§ **Consegna dell'esercizio**
Stando al testo sul rito direttissimo, in quale caso è prevista l'unica ipotesi di citazione a comparire a giudizio direttissimo di imputato libero?

Secondo alcuni, l’assenza dell’imputato in ogni fase del rito direttissimo (cioè sin dall’inizio del giudizio di convalida nel caso dell’art. 449 comma 1 e dell’art. 558 commi 1 e 4 cpp e all’inizio del giudizio direttissimo nel caso di cui all’art. 449 comma 4 e 558 comma 9 cpp) impedisce il radicamento del rito direttissimo perché mancherebbe del tutto la contestazione dell’accusa all’imputato, che sarebbe dunque giudicato senza mai essere stato messo a conoscenza delle imputazioni a lui mosse.
I fautori di tale soluzione sostengono che essa sarebbe imposta dal dato letterale. Si osserva che la lettura coordinata degli artt. 449 commi 1, 4, 5 e 450 commi 2 e 3 cpp rende evidente che l’unica ipotesi di citazione a comparire a giudizio direttissimo di imputato libero è prevista nel caso contemplato dall’art. 449 comma 5 cpp (ossia in caso di confessione). Nei casi previsti dall’art. 449 comma 1 cpp (arresto da convalidare) e dall’art. 449 comma 4 cpp, infatti, il codice di rito fa riferimento all’istituto della presentazione. Conseguentemente, in caso di arresto già convalidato senza applicazione di misura custodiale (custodia in carcere o arresti domiciliari) o nel caso in cui l’arrestato in flagranza non abbia potuto o voluto comparire all’udienza di convalida dell’arresto, sarebbe impossibile la celebrazione del giudizio direttissimo, anche perché, fuori dei casi di cui all’art. 450 comma 2 cpp “il pubblico ministero contesta l’imputazione all’imputato presente” (art. 451 comma 4 cpp).
In definitiva, secondo questa tesi, la presenza dell’imputato è elemento indefettibile per la formulazione dell’imputazione e la prosecuzione del rito direttissimo perché, in caso di sua assenza, mancando la contestazione dell’imputazione, sarebbe impedita la stessa instaurazione del rito direttissimo.
Secondo altri, il giudizio direttissimo deve ritenersi validamente instaurato anche in caso di assenza perché la scelta dell’imputato di non comparire a giudizio non può paralizzare il rito direttissimo.
Si osserva:
L’affermazione, in realtà, appare tautologica e lascia aperto il problema della mancanza di una valida chiamata in giudizio dell’imputato non presente fin dall’inizio, cioè al momento della convalida (in caso di giudizio direttissimo contestuale alla convalida) ovvero al momento dell'instaurazione del giudizio di merito (nel caso di giudizio direttissimo ai sensi dell’art. 449 comma 4 cpp). Si pone, cioè, il problema di “garantire” la contestazione, allorquando l’imputato non intenda comparire.

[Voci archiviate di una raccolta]
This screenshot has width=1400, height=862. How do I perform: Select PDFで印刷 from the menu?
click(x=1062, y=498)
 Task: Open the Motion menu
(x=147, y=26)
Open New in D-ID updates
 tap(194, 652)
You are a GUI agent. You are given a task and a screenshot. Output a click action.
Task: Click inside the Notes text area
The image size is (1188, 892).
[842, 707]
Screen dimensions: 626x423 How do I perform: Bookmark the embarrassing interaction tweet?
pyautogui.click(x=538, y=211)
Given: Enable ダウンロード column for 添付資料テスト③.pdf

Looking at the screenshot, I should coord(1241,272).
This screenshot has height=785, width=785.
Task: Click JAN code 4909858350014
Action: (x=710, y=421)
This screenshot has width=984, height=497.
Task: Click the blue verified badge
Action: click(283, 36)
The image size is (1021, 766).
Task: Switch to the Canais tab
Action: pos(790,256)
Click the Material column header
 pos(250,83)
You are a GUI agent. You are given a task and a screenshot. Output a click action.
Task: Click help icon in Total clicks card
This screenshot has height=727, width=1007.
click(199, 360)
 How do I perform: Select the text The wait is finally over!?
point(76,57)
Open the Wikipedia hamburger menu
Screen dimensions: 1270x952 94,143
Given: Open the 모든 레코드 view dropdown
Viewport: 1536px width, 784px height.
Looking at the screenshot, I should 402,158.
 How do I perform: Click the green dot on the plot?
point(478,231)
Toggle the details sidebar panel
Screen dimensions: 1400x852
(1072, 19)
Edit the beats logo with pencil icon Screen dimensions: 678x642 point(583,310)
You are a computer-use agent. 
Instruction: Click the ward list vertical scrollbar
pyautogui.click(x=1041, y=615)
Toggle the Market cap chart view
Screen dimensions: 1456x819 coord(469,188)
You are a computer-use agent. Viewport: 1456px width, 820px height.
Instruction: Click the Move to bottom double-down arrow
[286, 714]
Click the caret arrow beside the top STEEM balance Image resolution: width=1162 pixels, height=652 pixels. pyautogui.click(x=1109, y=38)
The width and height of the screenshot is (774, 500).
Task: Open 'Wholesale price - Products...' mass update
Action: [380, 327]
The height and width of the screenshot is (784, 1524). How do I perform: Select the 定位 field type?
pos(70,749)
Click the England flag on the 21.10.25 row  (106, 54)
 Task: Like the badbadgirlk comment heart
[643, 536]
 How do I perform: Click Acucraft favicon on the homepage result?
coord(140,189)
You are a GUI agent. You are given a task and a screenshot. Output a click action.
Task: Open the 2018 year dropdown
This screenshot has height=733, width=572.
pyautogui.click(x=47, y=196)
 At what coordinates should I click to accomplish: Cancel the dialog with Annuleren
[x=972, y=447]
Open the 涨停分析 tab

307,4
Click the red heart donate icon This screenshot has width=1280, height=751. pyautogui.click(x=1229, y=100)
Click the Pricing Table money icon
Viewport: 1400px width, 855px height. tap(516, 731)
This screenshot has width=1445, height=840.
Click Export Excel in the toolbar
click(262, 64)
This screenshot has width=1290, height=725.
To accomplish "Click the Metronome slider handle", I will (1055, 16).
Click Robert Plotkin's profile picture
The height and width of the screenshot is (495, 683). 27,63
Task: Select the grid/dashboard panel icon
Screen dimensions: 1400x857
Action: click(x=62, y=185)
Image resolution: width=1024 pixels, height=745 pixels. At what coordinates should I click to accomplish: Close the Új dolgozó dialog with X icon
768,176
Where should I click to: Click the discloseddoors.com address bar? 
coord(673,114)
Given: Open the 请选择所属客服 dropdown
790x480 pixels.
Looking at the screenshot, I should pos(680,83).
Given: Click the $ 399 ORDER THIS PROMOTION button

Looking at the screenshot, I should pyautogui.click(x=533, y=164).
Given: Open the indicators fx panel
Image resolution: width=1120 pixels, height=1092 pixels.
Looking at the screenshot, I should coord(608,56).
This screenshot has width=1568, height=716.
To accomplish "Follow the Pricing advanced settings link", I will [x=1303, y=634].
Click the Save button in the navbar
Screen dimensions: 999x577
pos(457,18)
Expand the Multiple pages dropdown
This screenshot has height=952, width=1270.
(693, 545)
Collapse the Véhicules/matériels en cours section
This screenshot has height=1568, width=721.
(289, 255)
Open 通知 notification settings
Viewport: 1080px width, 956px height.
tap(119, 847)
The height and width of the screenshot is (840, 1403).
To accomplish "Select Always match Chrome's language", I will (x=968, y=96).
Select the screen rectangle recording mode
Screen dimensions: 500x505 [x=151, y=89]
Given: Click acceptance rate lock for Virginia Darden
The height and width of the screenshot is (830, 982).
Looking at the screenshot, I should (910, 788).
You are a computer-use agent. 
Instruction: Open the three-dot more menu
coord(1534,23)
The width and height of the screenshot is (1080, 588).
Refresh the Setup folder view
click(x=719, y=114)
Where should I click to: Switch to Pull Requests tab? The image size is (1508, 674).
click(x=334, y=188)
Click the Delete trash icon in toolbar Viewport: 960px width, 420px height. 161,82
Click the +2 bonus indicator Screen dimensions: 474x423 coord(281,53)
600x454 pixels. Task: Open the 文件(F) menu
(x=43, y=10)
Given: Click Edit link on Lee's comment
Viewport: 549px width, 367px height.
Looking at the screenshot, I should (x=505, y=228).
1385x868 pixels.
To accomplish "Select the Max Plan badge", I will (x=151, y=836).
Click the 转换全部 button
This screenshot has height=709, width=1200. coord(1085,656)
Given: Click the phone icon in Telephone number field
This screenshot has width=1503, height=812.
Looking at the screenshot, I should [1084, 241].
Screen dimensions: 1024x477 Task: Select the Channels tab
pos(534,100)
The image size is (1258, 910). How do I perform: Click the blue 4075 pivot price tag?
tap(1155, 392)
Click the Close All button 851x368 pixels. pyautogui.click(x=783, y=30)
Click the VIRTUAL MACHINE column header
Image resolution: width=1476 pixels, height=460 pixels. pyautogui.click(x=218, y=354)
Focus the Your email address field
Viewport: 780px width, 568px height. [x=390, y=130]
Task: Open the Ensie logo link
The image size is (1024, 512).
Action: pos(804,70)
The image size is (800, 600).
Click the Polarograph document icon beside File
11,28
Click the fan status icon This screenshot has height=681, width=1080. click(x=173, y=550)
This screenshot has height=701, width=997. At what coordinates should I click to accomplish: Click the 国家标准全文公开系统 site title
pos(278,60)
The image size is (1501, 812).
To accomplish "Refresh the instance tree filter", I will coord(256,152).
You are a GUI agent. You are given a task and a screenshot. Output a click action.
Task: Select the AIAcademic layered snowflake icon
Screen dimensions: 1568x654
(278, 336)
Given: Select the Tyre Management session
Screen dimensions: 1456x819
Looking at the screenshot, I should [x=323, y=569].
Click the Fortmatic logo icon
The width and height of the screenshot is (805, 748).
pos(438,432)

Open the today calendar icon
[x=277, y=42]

§ **Esito della consegna**
In caso di confessione, come previsto dall'art. 449 comma 5 cpp.